ARBEITSANWEISUNG A:
Entnehmen Sie dem Gespräch über das Theaterstück die Passage, die mit „SJ: Eine Stärke, die“ beginnt und bis einschließlich „Bezug zum Stück?“ reicht, im genauen Wortlaut.

CW: Die Geschichte der Wiedervereinigung ist zwar ein großer Teil des Stückes, aber es braucht überhaupt keine Vorkenntnisse oder eine besondere Verbindung zu dem Thema, weil auch so viel mehr in dem Stück steckt, was einen auf jeden Fall erreichen wird. Zum Beispiel diese Familiengeschichte, die kennt nun wirklich jede*r. Auch, wie Stina sagt, das Motiv der Kindererziehung spielt eine Rolle: Die Figur Matthias, ein Freund der Familie, verbringt sogar einige Zeit in einem Spezialkinderheim. Und letztendlich geht es auch viel um Liebe in dem Stück und um die unterschiedlichen Stadien in einer Ehe, in einer Liebesbeziehung, in der man vielleicht unterschiedliche Standpunkte hat und dann knallt‘s und trotzdem findet man wieder zueinander. Auch das ist ja universell. So lassen sich soziale und politische Umstände im ganz kleinen Kosmos Familie ablesen. Und ich glaube, dass wir es geschafft haben viele der politischen aber auch der familiären Ereignisse an dem Abend lebendig zu machen.

SJ: Eine Stärke, die der Abend auch hat, ist, dass man sich nicht nur mit den Figuren verbinden, sondern daraus auch Fragen an die eigene, an unsere Gegenwart stellen kann. Also, dass man sagt: Okay, Geschichte wiederholt sich und das ist heute immer noch relevant. Da erkenne ich etwas, das vielleicht heutzutage auch passiert. Man muss in der Inszenierung gar nicht so stark auf die Jahreszahlen schauen. Denn wenn man aus dem Theater rausgeht, findet man das auch draußen wieder.

AEM: Ja, das war auch wirklich ein spannender Vorgang während der Probenzeit, dass wir drei ja aus unterschiedlichen Zeiten zusammengewürfelt sind. Wir haben viele Filme geschaut, viel diskutiert miteinander und einfach versucht, uns anzunähern an die Frage: Welche Perspektiven gibt es in Bezug zum Stück?

ÜBUNGSMATERIAL:
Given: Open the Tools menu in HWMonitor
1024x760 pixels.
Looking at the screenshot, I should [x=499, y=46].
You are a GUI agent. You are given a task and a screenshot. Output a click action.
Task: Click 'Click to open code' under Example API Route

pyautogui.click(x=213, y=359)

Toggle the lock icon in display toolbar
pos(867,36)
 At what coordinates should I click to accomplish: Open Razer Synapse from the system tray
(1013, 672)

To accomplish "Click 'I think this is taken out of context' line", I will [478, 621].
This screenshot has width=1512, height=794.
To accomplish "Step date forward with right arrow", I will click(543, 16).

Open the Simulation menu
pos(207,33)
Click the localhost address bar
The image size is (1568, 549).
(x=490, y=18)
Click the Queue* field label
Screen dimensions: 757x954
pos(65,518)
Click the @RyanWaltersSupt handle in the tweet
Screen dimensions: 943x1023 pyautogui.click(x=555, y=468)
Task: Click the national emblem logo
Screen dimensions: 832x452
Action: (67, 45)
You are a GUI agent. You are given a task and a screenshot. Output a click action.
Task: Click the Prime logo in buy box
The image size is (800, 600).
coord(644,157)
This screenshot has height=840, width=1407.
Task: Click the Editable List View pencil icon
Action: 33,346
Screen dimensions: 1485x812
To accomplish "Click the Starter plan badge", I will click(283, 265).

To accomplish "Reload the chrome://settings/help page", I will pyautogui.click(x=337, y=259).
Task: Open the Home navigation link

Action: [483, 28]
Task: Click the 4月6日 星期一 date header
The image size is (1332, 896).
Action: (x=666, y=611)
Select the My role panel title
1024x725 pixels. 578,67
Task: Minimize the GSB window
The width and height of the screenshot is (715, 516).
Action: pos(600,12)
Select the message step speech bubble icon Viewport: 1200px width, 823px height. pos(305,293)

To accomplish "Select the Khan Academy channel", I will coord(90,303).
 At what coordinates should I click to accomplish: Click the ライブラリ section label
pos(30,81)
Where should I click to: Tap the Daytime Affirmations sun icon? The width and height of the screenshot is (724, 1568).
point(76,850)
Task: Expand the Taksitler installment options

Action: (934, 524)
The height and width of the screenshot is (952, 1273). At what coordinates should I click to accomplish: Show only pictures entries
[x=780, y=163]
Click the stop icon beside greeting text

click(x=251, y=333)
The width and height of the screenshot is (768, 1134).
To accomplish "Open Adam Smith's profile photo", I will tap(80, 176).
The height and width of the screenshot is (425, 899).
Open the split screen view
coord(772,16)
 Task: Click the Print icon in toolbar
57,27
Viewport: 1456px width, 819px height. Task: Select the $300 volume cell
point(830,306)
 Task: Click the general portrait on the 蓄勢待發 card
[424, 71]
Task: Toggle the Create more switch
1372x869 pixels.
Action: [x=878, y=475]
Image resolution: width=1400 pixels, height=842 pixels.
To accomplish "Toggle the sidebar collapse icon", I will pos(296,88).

ARBEITSANWEISUNG B:
Stellen Sie die Zeilen der Auflistung als nummerierte Liste dar, beginnend mit der Zeile mit „Select the message“ und fortlaufend bis einschließlich der Zeile mit „Action: (934, 524)“. Leerzeilen werden dabei ausgelassen.

ANTWORT A:
SJ: Eine Stärke, die der Abend auch hat, ist, dass man sich nicht nur mit den Figuren verbinden, sondern daraus auch Fragen an die eigene, an unsere Gegenwart stellen kann. Also, dass man sagt: Okay, Geschichte wiederholt sich und das ist heute immer noch relevant. Da erkenne ich etwas, das vielleicht heutzutage auch passiert. Man muss in der Inszenierung gar nicht so stark auf die Jahreszahlen schauen. Denn wenn man aus dem Theater rausgeht, findet man das auch draußen wieder.

AEM: Ja, das war auch wirklich ein spannender Vorgang während der Probenzeit, dass wir drei ja aus unterschiedlichen Zeiten zusammengewürfelt sind. Wir haben viele Filme geschaut, viel diskutiert miteinander und einfach versucht, uns anzunähern an die Frage: Welche Perspektiven gibt es in Bezug zum Stück?

ANTWORT B:
1. Select the message step speech bubble icon Viewport: 1200px width, 823px height. pos(305,293)
2. To accomplish "Select the Khan Academy channel", I will coord(90,303).
3.  At what coordinates should I click to accomplish: Click the ライブラリ section label
4. pos(30,81)
5. Where should I click to: Tap the Daytime Affirmations sun icon? The width and height of the screenshot is (724, 1568).
6. point(76,850)
7. Task: Expand the Taksitler installment options
8. Action: (934, 524)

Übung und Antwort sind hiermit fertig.